_SEZIONE DEL DOCUMENTO_.
+-------+
Partenza — I miei compagni — Patimenti del viaggio — Prime avventure — Discordie tra uno dei compagni e me — Caccia fatale — In traccia dello smarrito — Ritorno alla carovana. Riconciliazione a mezzo del padre Stella — Un Etiope.
Nel giorno 22 febbraio del 1867 m’imbarcai a Suez, a bordo del Samanut diretto per Jambo nella terra del Jemen, con una numerosa ciurma di ghagiz-babà, di cui una parte sbarcò. Colà ebbi tosto occasione di osservare le cerimonie di quei viaggiatori alla vista della loro terra santa; dopo di che la nave fece rotta per Gedda nell’Arabia deserta.
Arrivai a Jambo al 2 di Marzo, e là furono messi a terra altri pellegrini che dirigevansi alla Mecca.
Io pure discesi in unione a tre miei compagni: il piemontese Lazzarista padre Stella, cosidetto Abum-Goithana-Johanes, il piemontese Q. M. Colombo e lo spagnuolo Glaudios Breanzon. Vi fummo accolti dal sig. Gasparoli, dirigente postale e sanitario, presso il quale restammo fino al 6, in attesa del vapore per Suakin della Nubia, nel quale poscia venimmo ricevuti.
Il padre Stella, che godeva di grande autorità in Abissinia, ove era già da molti anni stabilito, era un missionario dipendente dal governo francese. Ed egli esercitandovi il suo ministero, aveva tentato di raccogliere intorno a sè un nucleo di Europei, dediti all’agricoltura ed ai negozi, e vagheggiava l’idea di fondare in quelle prospere regioni una colonia.
All’uopo egli aveva più e più volte sollecitato a Parigi l’assistenza e la protezione del Governo; ma sebbene lusingato da promesse, ogni sua istanza era rimasta senza effetto.
Date perciò le sue dimissioni, si era deciso di recarsi in Italia per ricorrere a quel Governo, acciò gli accordasse protezione ed assistenza per fondare una colonia italiana nel paese dei Bogos.
+-------+
_RACCOLTA DI RECORD_.
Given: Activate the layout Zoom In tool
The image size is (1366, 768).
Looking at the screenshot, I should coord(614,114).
+-------+
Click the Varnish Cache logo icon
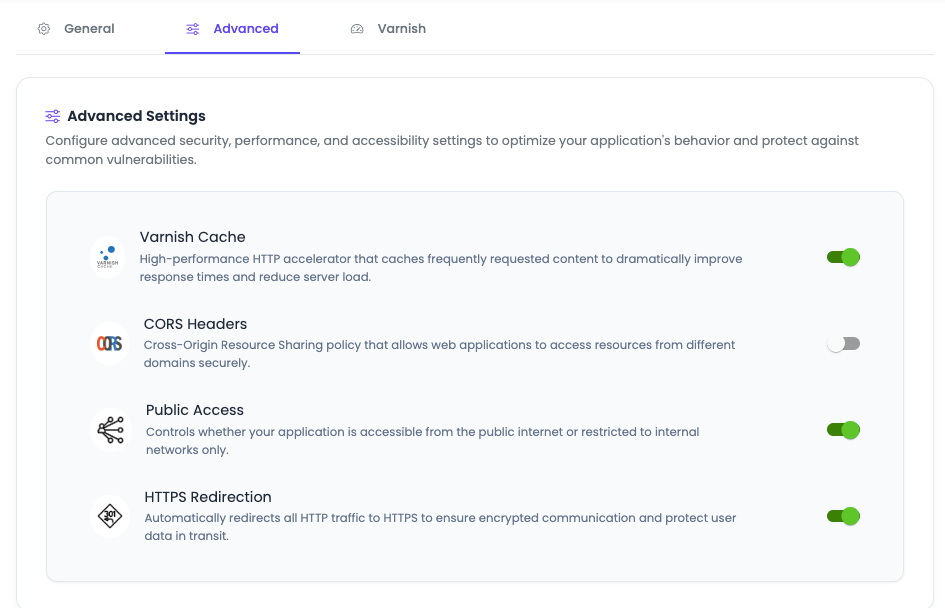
+-------+
_ESERCIZI DA SVOLGERE_.
**A.** Estrai dal brano sul viaggio in Arabia la parte che inizia con "Partenza — I" e termina con "dirigevansi alla Mecca.".
**B.** Secondo il brano sul viaggio in Arabia, quale incarico ricopriva il signor Gasparoli a Jambo?

_SOLUZIONI_.
**A.**
Partenza — I miei compagni — Patimenti del viaggio — Prime avventure — Discordie tra uno dei compagni e me — Caccia fatale — In traccia dello smarrito — Ritorno alla carovana. Riconciliazione a mezzo del padre Stella — Un Etiope.
Nel giorno 22 febbraio del 1867 m’imbarcai a Suez, a bordo del Samanut diretto per Jambo nella terra del Jemen, con una numerosa ciurma di ghagiz-babà, di cui una parte sbarcò. Colà ebbi tosto occasione di osservare le cerimonie di quei viaggiatori alla vista della loro terra santa; dopo di che la nave fece rotta per Gedda nell’Arabia deserta.
Arrivai a Jambo al 2 di Marzo, e là furono messi a terra altri pellegrini che dirigevansi alla Mecca.

**B.** Era dirigente postale e sanitario.